Reward and Risk
Noam Neusner writing in The Forward:
Of all the shocks of the Bernie Madoff heist, perhaps none was more stunning than the list of victims. Among them were several Jewish foundations and many of our community’s most prominent nonprofits. The losses were staggering, and in some cases crippling.
Yet the real Madoff scandal isn’t the losses; it’s that our community was sitting on vast pools of accumulated wealth, much of it used to little effect. Madoff had his secrets to keep, but so, in fact, did many foundations and endowments. They had money to spend, and they didn’t spend it. Now it’s gone.
Everywhere in the Jewish community we hear of crises — in Jewish literacy and continuity, in a lack of social action and awareness, in a failure of the synagogue and the rabbinate, and so on. Yet all this time, there were individual donors and philanthropy executives sitting on large pools of money that could theoretically have been used to help address many of our biggest concerns. As a community, we now live so much for perpetuity that we fail to deal with the present.

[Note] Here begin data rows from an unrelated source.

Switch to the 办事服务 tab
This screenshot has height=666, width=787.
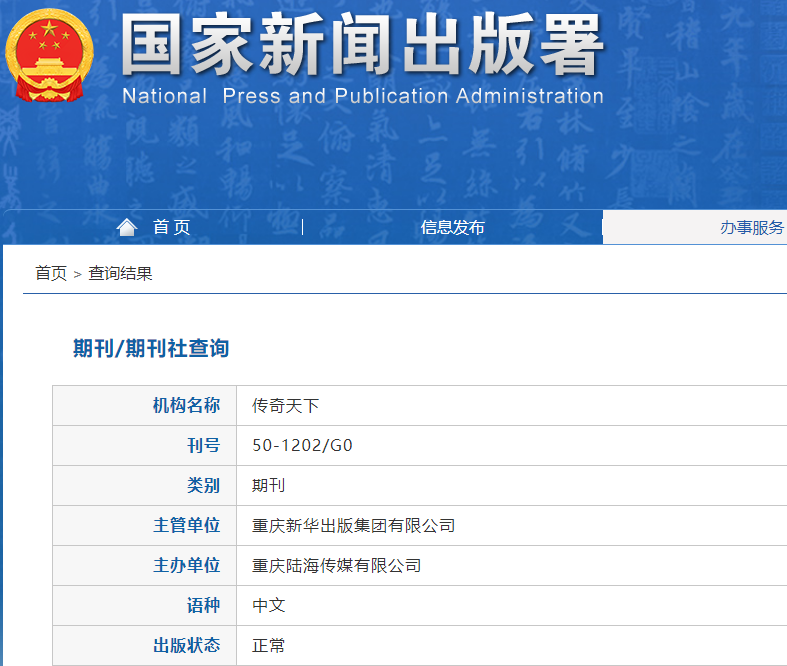point(752,227)
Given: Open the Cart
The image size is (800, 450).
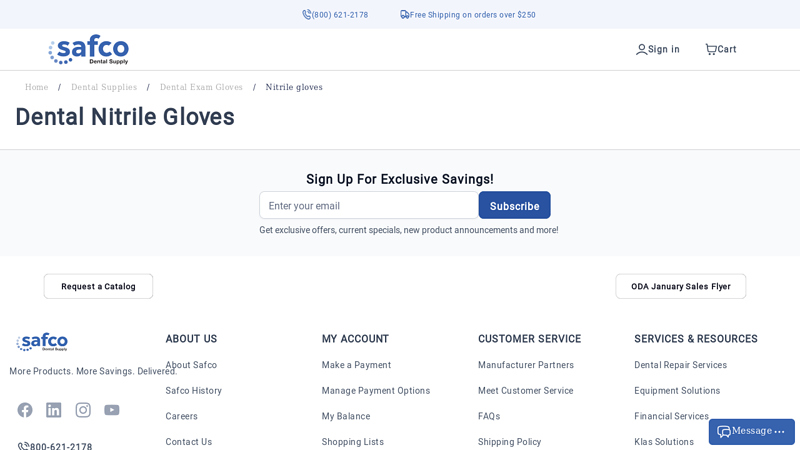Looking at the screenshot, I should (720, 49).
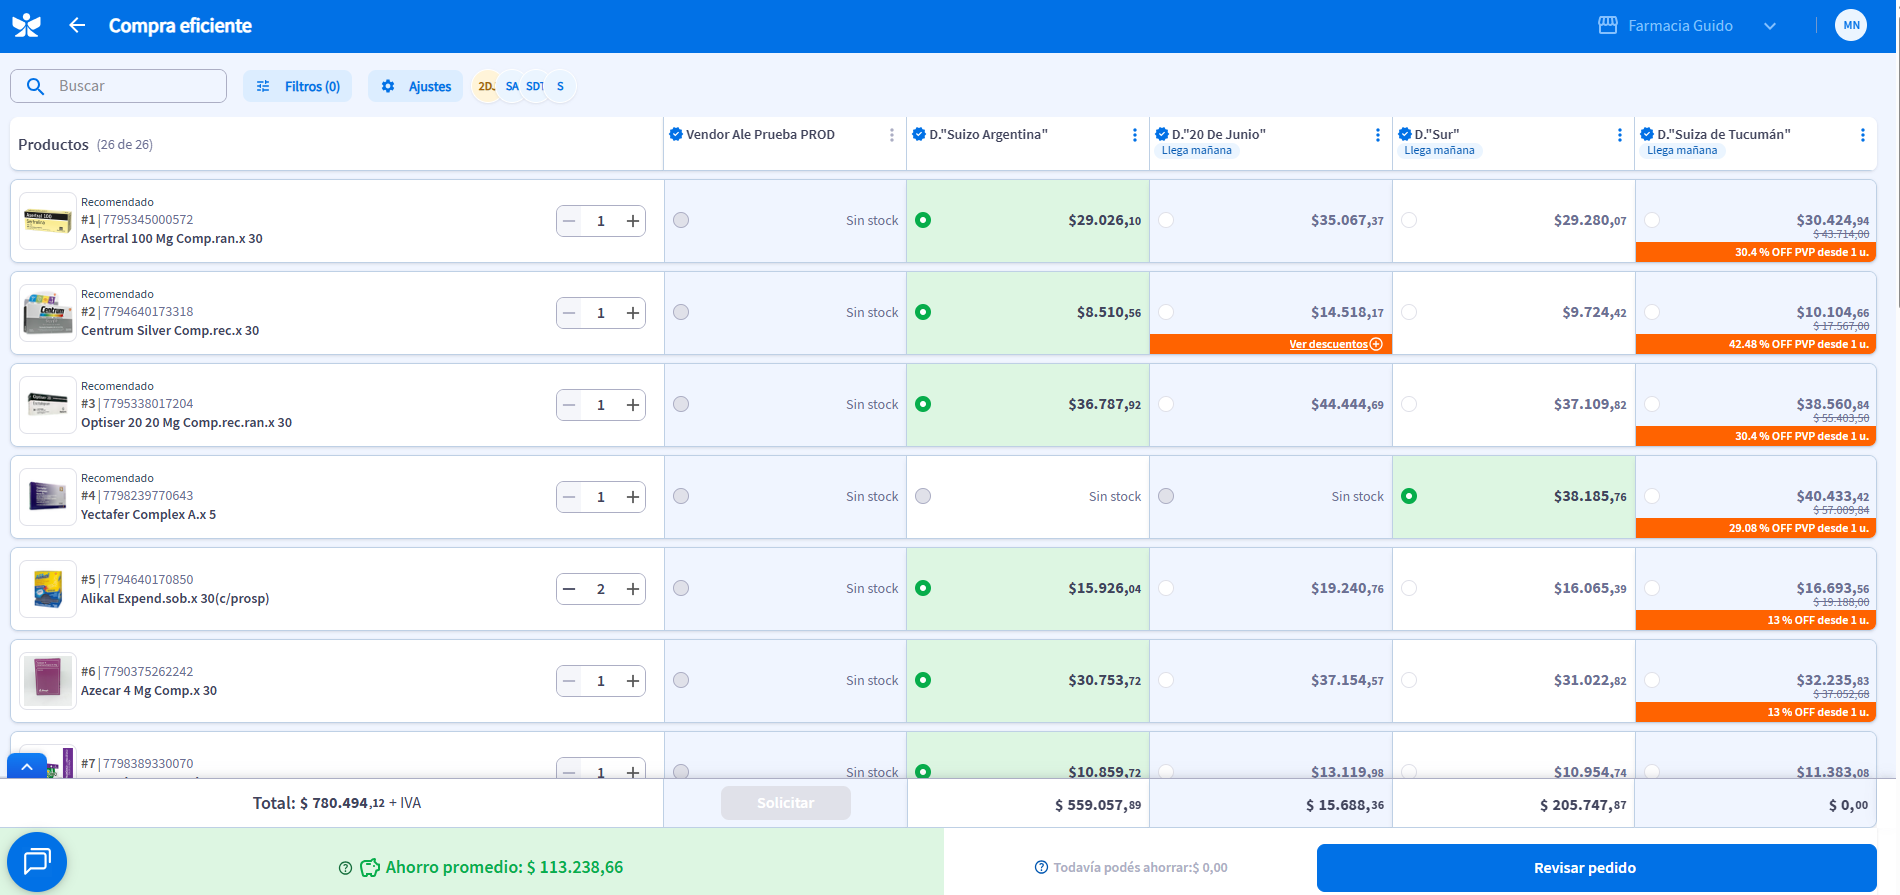Click the Revisar pedido button

[x=1595, y=868]
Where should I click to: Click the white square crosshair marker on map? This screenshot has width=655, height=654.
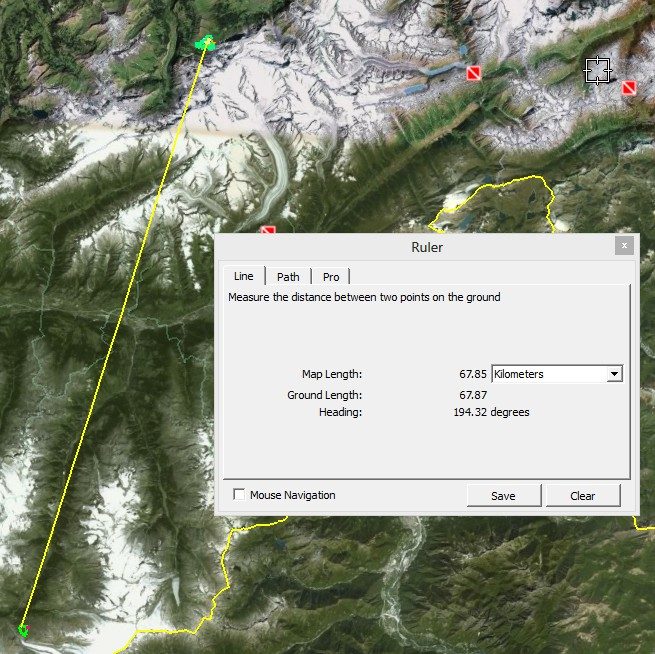click(x=597, y=70)
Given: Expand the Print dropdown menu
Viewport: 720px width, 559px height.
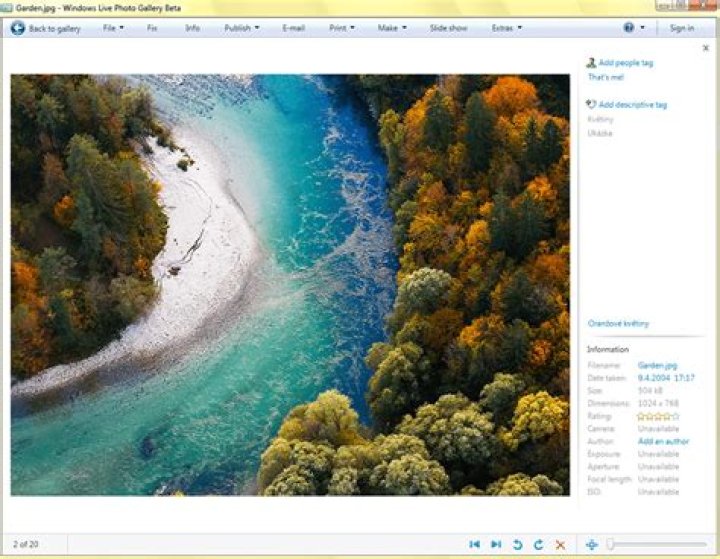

I used to think that the rise of Jewish endowments and foundations represented the pinnacle of our life here in America — financial success, combined with organizational stability and careful foresight. Now, it appears, we are simply incompetent as a community, having so badly matched what we have with what we need. Either we refuse to deploy our assets to our needs, or our needs, as we define them, are in fact not that pressing. Either way, it is a stunning indictment.